Cellular Players in Gastrointestinal Involvement of Systemic Sclerosis: Insights into Pathogenesis

: Background: Gastrointestinal (GI) involvement is the most frequent visceral complication of systemic sclerosis (SSc), affecting up to 90% of patients, yet it remains poorly understood compared to pulmonary or cutaneous manifestations. The aim of this review is to integrate current knowledge on the cellular mechanisms underlying GI disease in SSc and to identify research priorities. Methods: A narrative literature review was conducted through a systematic PubMed search up to September 2025, complemented by manual reference screening. Results: Histopathological and functional evidence consistently demonstrates that neuromuscular alterations, including degeneration of enteric neurons, loss of interstitial cells of Cajal, and smooth muscle atrophy, can precede fibrosis, challenging the traditional "fibrosis-first" paradigm. Fibroblast and myofibroblast activation are present in gastric and colonic samples, sustained by profibrotic mediators such as TGF-β, CTGF, and endothelin-1, although the cellular origins of these stromal cells remain uncertain.
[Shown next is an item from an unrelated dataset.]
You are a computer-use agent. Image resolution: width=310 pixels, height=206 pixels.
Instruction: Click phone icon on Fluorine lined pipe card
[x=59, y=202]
Additional pathogenic contributions include autonomic dysfunction, barrier dysfunction with dysbiosis, impaired vascular reserve of vessels perfusing the gut, and functional autoantibodies targeting interneural and neuromuscular function and communication. Compared with skin and lung, the GI tract displays less fibrosis and fewer inflammatory infiltrates, but immune-derived mediators and autoantibodies suggest distinct immunopathogenic pathways are activated. Conclusions: Collectively, these findings depict GI involvement in SSc as a multi-compartmental process integrating neural, epithelial, endothelial, stromal, and immune alterations. Addressing the lack of validated biomarkers, mechanistic models, and biomarker-stratified trials will be essential to move beyond symptomatic care and toward precision medicine approaches for SSc-related GI disease.